INSIDE Mineralbrunnen-Hitliste: Vom Wert einer Branche

China, Russland: Brauer vor Export-Schock

Die für viele deutsche Brauer so attraktiven und unentbehrlichen Exportmärkte Russland und China ziehen die Daumenschrauben an. Es wird brutal – und zwar, laut INSIDERN, viel früher als befürchtet.

Laut Informationen, die INSIDE diese Woche von russischen Importeuren zugespielt bekam, plant die russische Regierung die verbindliche Einführung eines Track&Trace-Systems zur lückenlosen Nachverfolgung von Warenströmen bei Bier (siehe Kasten oben) schon unmittelbar nach Ablauf eines Pilotprojekts per 31. August 2022 – also in gerade mal sieben Monaten. Was damit auf die Brauer zukommt, skizziert ein fassungsloser Informant: Jeder einzelne Artikel (also jede einzelne Flasche, jede Dose) muss einen individuellen QR-Code tragen. Alleine für einen LKW mit 45.000 Dosen/Flaschen Bier müssten damit 45.000 einzigartige und unverwechselbare QR-Codes angefordert werden. 

Nach der Produktion müssen die Hersteller dem System zurückmelden, welche QR-Codes tatsächlich verwendet wurden und in die Auslieferung gehen. Dadurch werden diese QR-Codes im Produktverfolgungssystem freigegeben. Der Handel muss den Erhalt dieser Artikel im Lager ebenfalls melden und dann an der Kasse beim Abverkauf den Artikel scannen, damit er wieder aus dem Produktverfolgungssystem gelöscht wird. 

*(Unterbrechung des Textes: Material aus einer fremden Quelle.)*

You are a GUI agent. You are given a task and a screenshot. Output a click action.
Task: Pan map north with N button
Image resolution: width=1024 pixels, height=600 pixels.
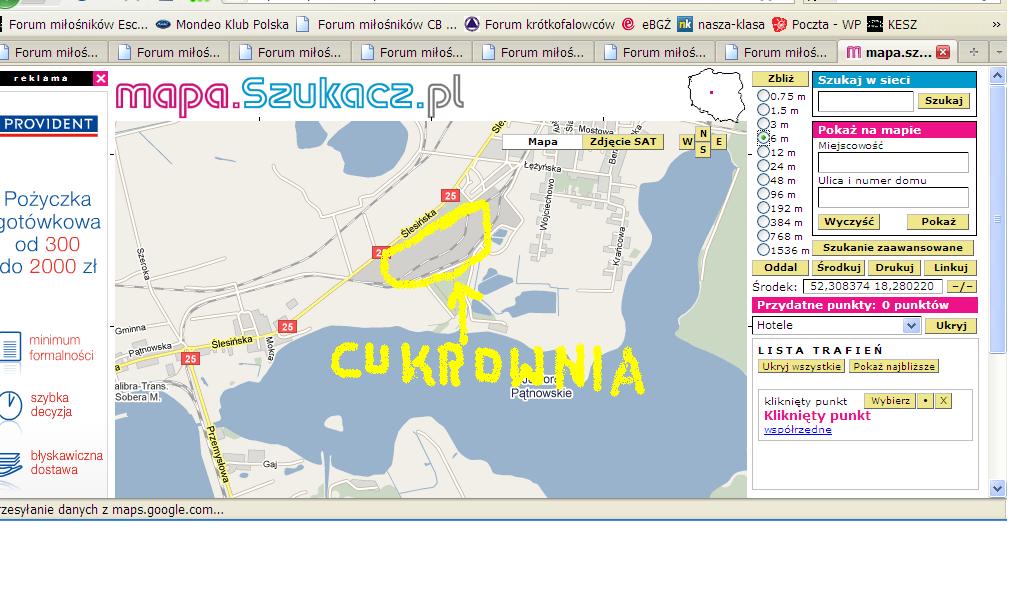point(703,133)
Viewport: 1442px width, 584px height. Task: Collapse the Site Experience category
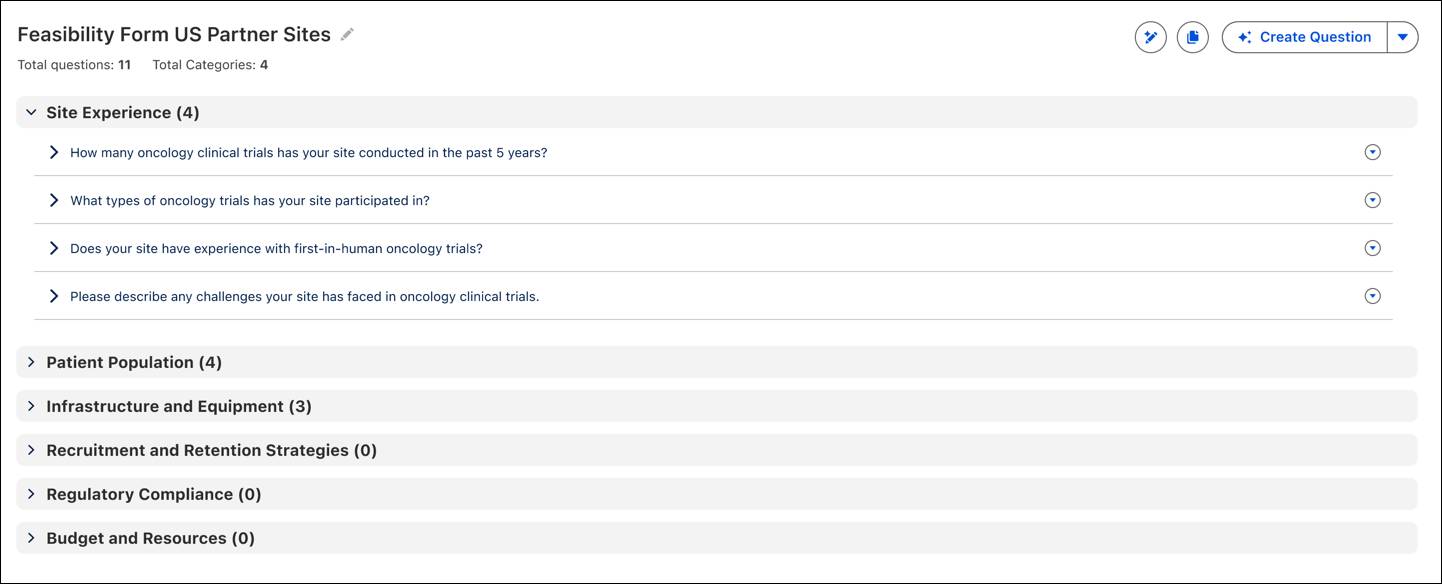(31, 113)
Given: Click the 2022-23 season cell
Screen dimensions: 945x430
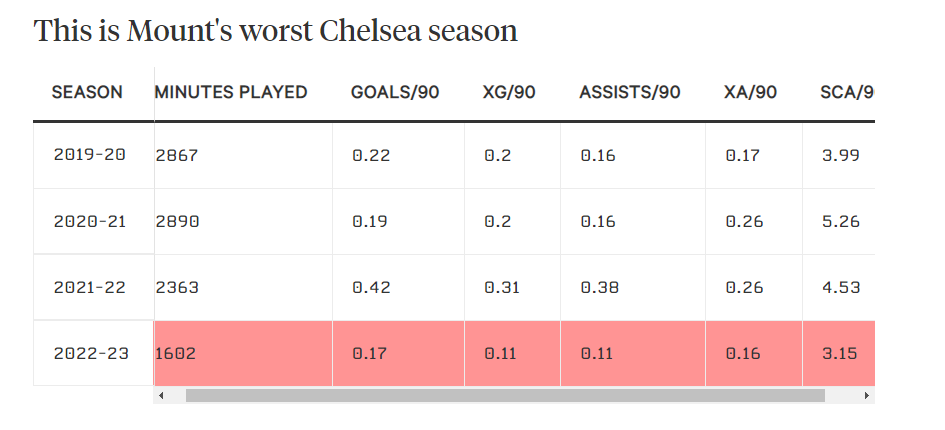Looking at the screenshot, I should tap(90, 353).
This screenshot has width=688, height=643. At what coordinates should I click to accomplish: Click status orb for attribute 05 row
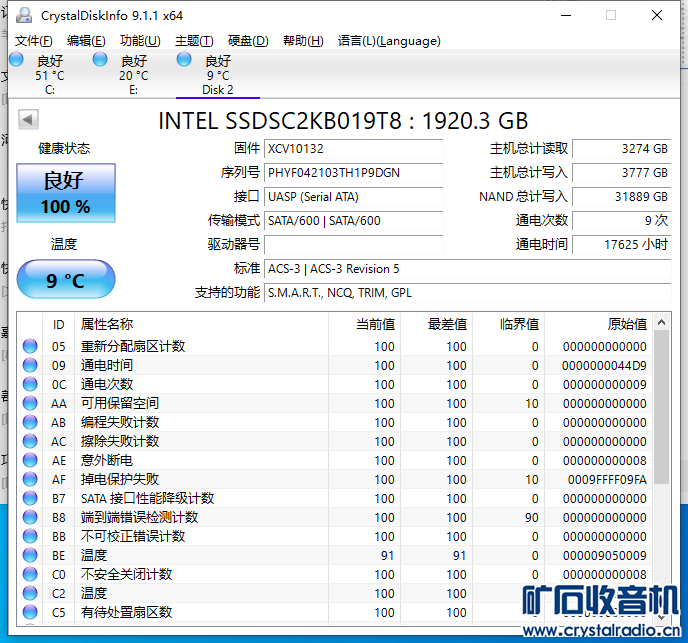coord(31,347)
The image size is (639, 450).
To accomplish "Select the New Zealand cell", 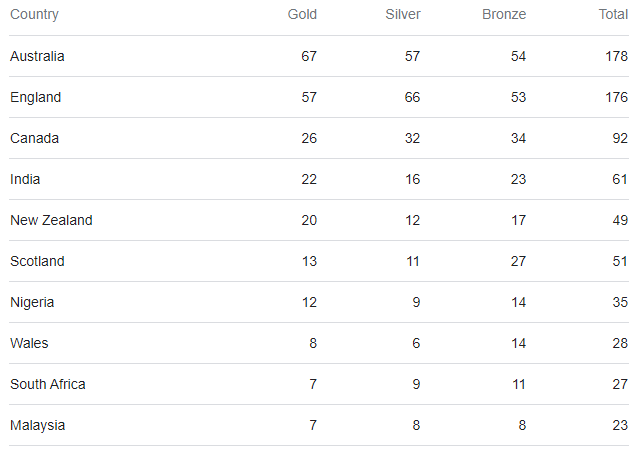I will pos(51,220).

Noch ist nicht bekannt, ab welchem Datum es auch Pflicht für den Handel wird, auf allen Bieren im Verkauf einen QR-Code zu haben. Sofern allerdings ein QR-Code auf dem Produkt ist, ist das Scannen dieses Codes an der Kasse des Handelsunternehmens ab sofort obligatorisch. Von Seiten Russlands heißt es dazu, Zweck der Übung sei der Schutz vor Fälschungen und Schwarzimporten. INSIDER plädieren freilich für eine deutlich profanere Deutung der neuen Regularien: Alle QR-Codes müssen beim russischen Chestny Znak-System angefordert werden. Zentrales Durchführungsorgan von Chestny Znak ist das Zentrum zur Entwicklung aussichtsreicher Technologien (CRPT). Es gehört laut German Trade&Invest (GTAI) zu 50 Prozent der USM-Holding des Oligarchen Alischer Usmanow sowie zu jeweils 25 Prozent der Staatsholding Rostec und dem IT- und Telekommunikationsunternehmen Elvis-Plus Group.  

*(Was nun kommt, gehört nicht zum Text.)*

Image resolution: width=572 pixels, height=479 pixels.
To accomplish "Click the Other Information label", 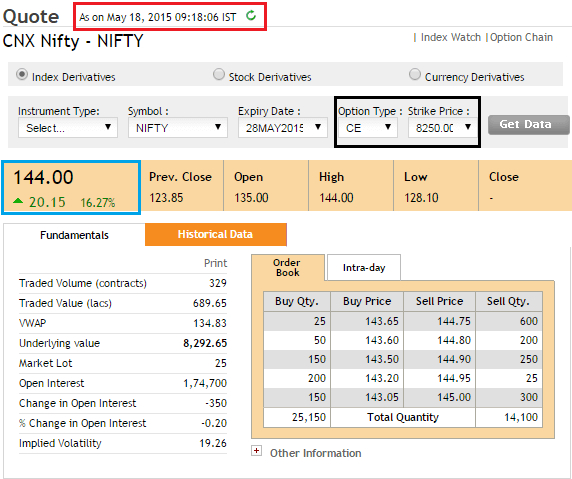I will pos(316,453).
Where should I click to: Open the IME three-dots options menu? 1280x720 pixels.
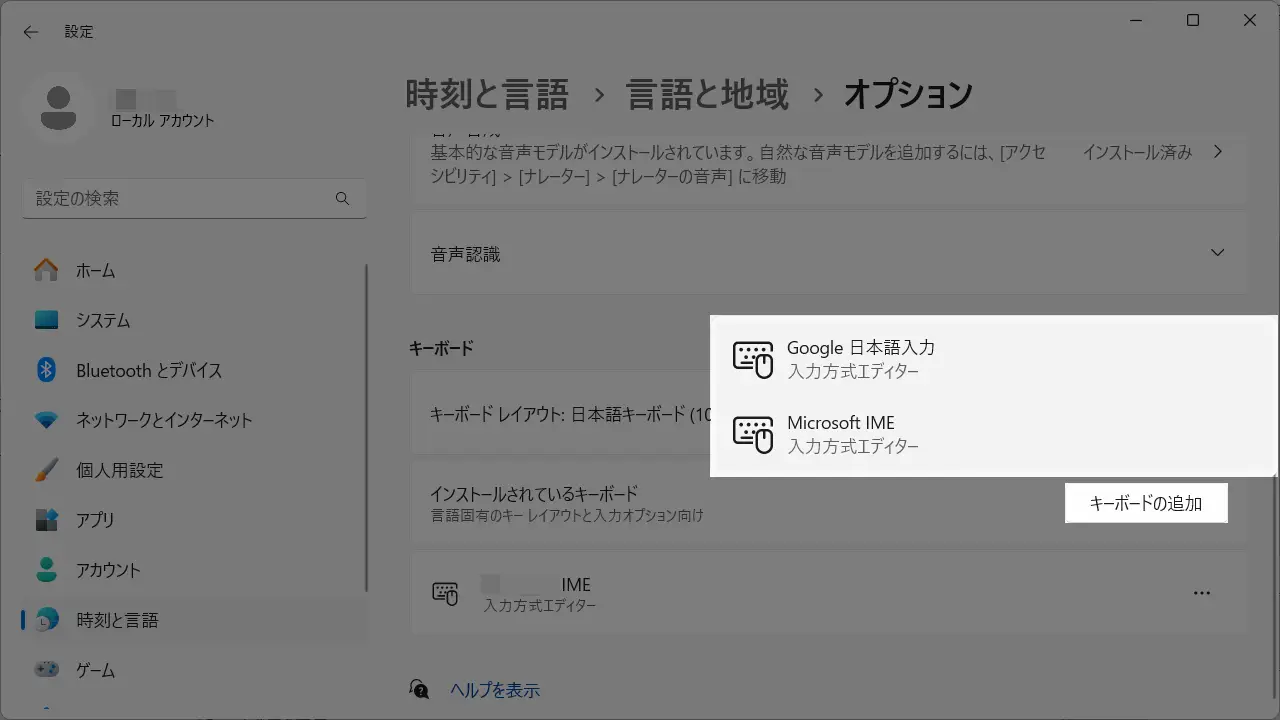(x=1202, y=593)
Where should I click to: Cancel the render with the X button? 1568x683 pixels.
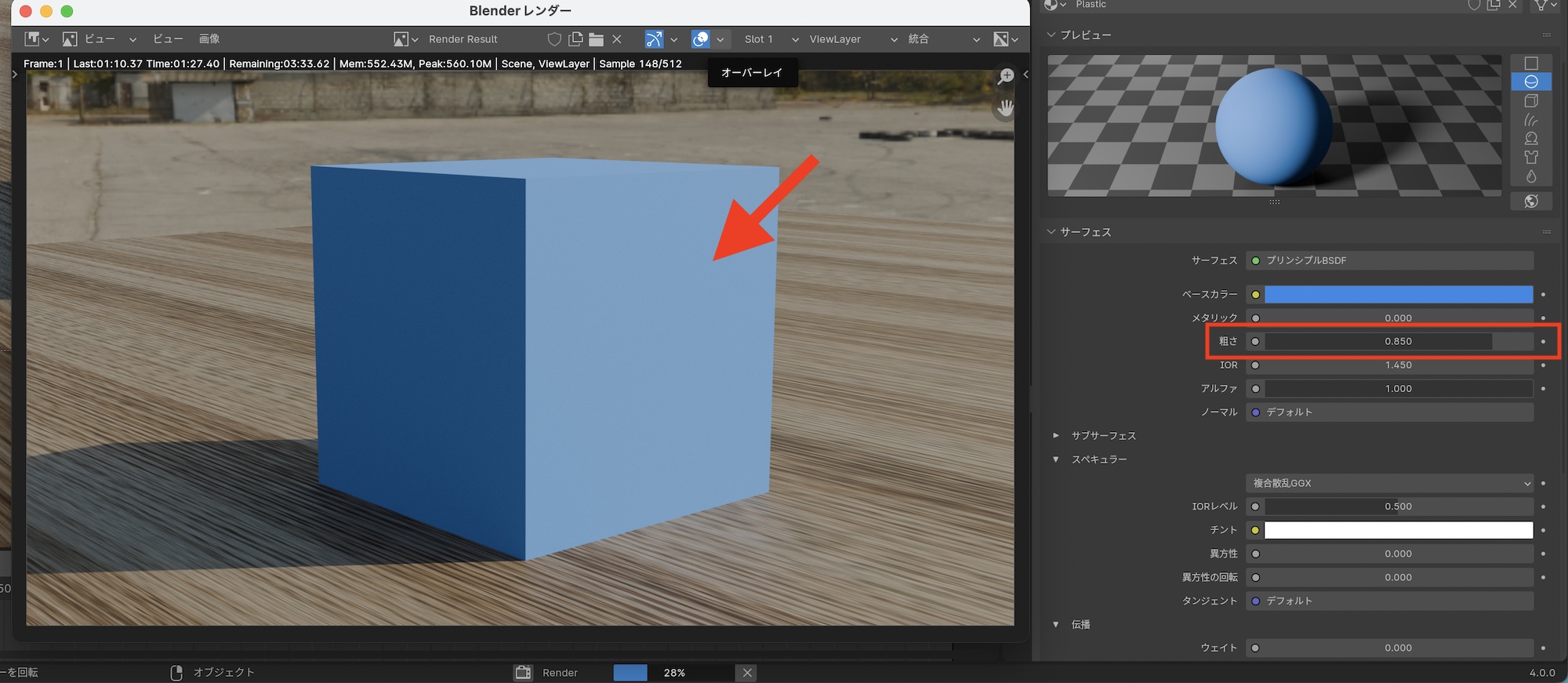pos(746,673)
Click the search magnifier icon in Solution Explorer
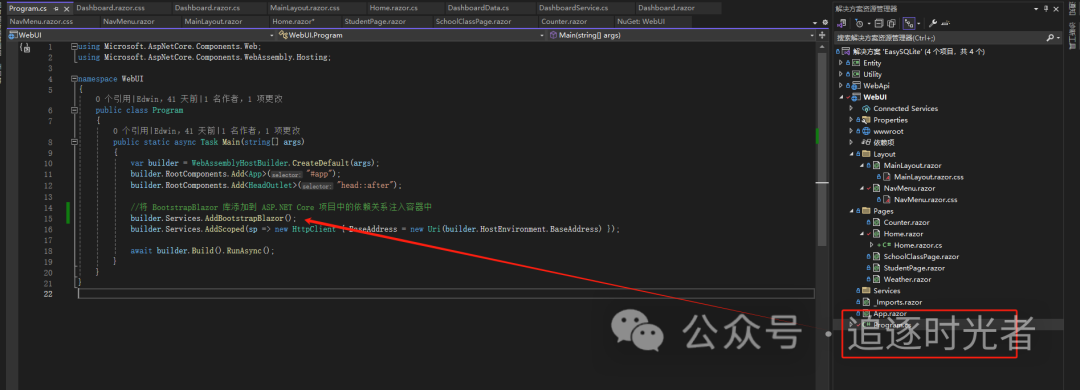The image size is (1080, 390). pyautogui.click(x=1050, y=37)
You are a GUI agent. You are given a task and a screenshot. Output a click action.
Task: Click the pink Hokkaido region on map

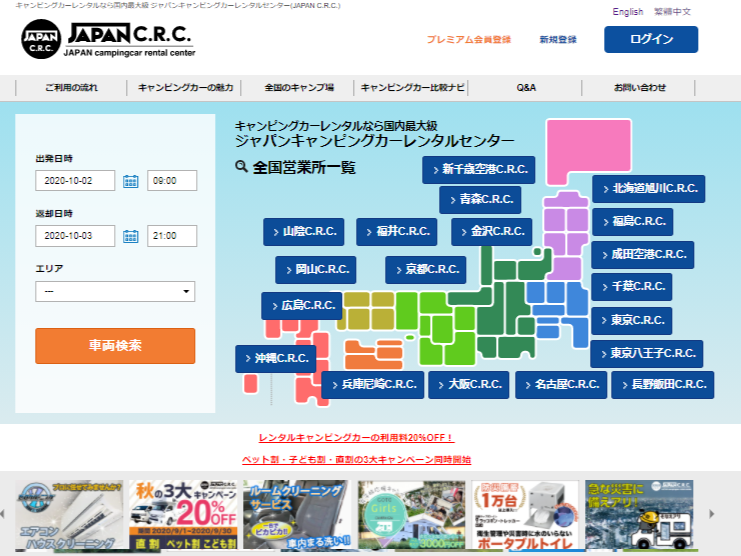(582, 148)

Die Kosten für die Generierung der digitalen Codes legt laut GTAI der Gesetzgeber fest. Zurzeit beträgt der Preis demnach 0,50 Rubel pro QR-Code (0,007 Euro) - eine Gelddruckmaschine irrwitzigen Ausmaßes für die, die davon profitieren. Die letzten verfügbaren, deutlich veralteten Zahlen weisen für Ende 2019 136.000 registrierte Firmen im System „Chestny ZNAK“ aus. Bis dahin wurden mehr als 7,2 Mrd DataMatrix-Codes generiert - aber das war ja nur der Anfang.

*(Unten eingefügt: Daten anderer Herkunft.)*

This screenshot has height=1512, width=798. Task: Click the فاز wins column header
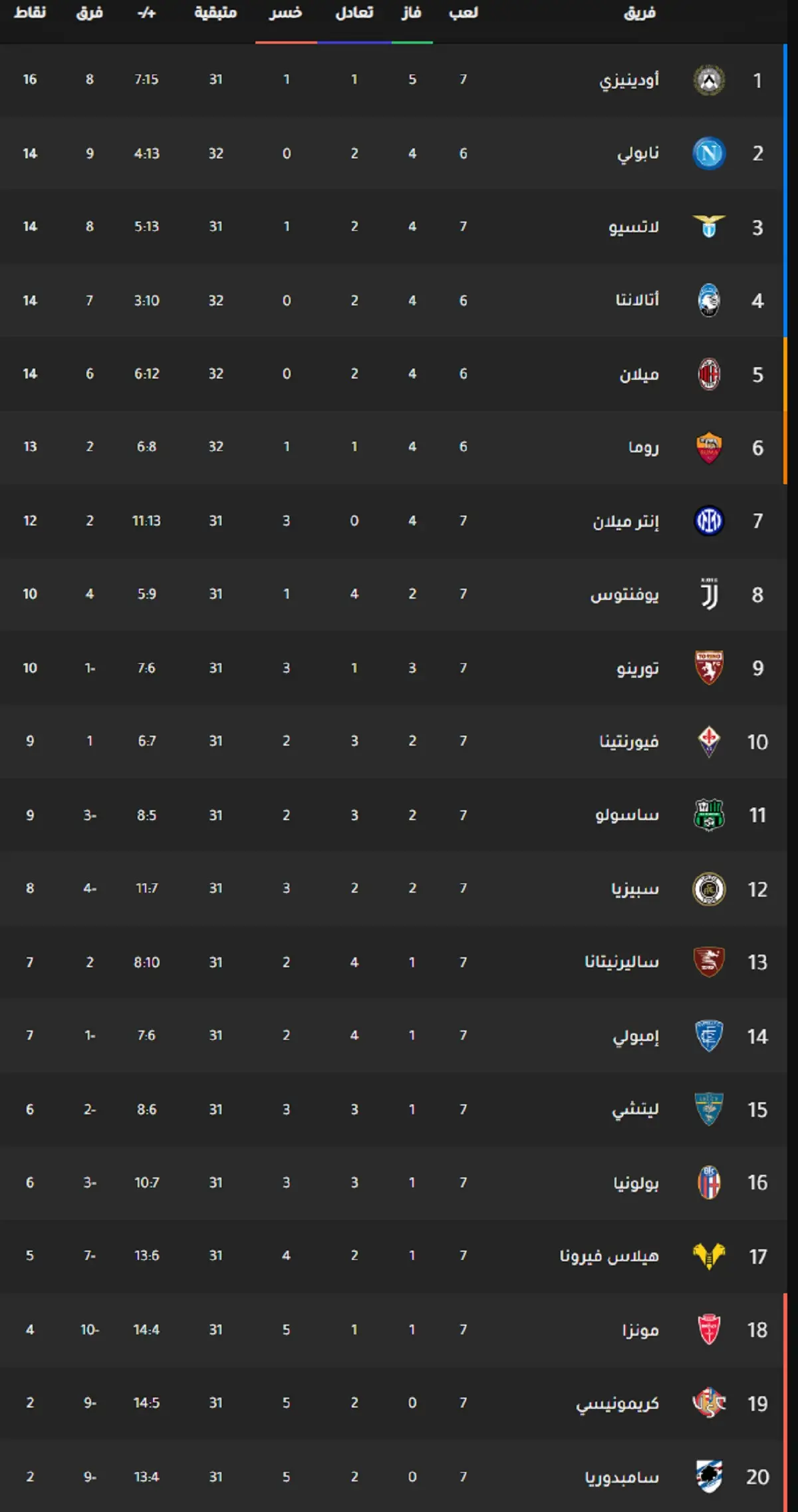(x=412, y=13)
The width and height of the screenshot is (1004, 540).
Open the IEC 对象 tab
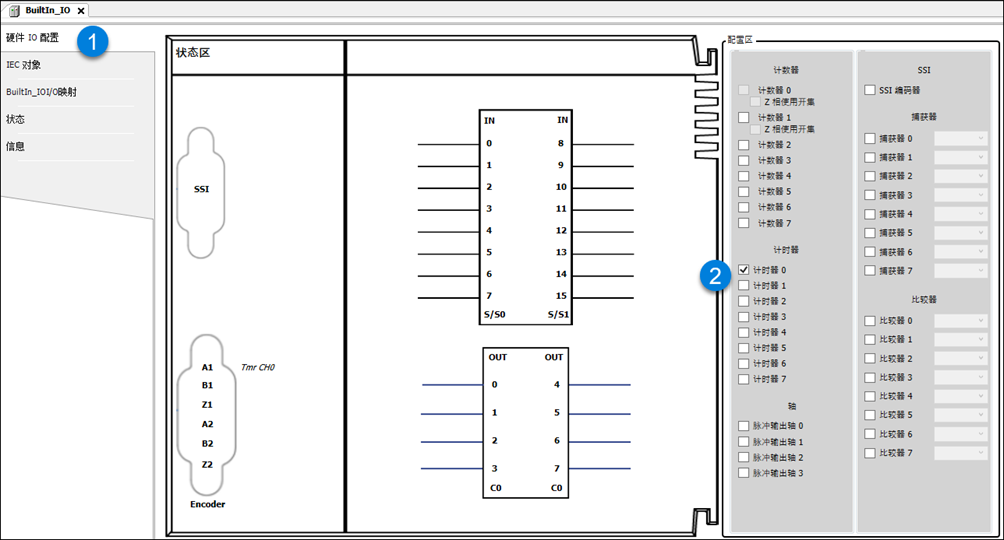click(24, 65)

Was damit auf die deutschen Brauer zukommt, ist noch gar nicht absehbar. Branchenteilnehmer, mit denen INSIDE gesprochen hat, taxieren die Kosten alleine für die Anschaffung von Laserdruck-Geräten und technischer Infrastruktur auf mindestens 200.000 Euro. Die logistische Rückverfolgung jedes einzelnen Gebindes bis zum Endkunden in der hintersten Taiga ist damit noch lange nicht gewährleistet. Selbst durch viele Jahre in der Branche abgebrühte Brauerei-Manager (die aus Angst vor Repressalien nicht genannt werden wollen) sprechen inzwischen von „totalem Irrsinn“, „abartigen Plänen“ und massiven Handelshemmnissen der russischen Regierung. Zugunsten der eigenen Wirtschaft? Zugunsten jener Braukonzerne, die selbst in Russland aktiv sind (Carlsberg, AB Inbev, Heineken u.a.)?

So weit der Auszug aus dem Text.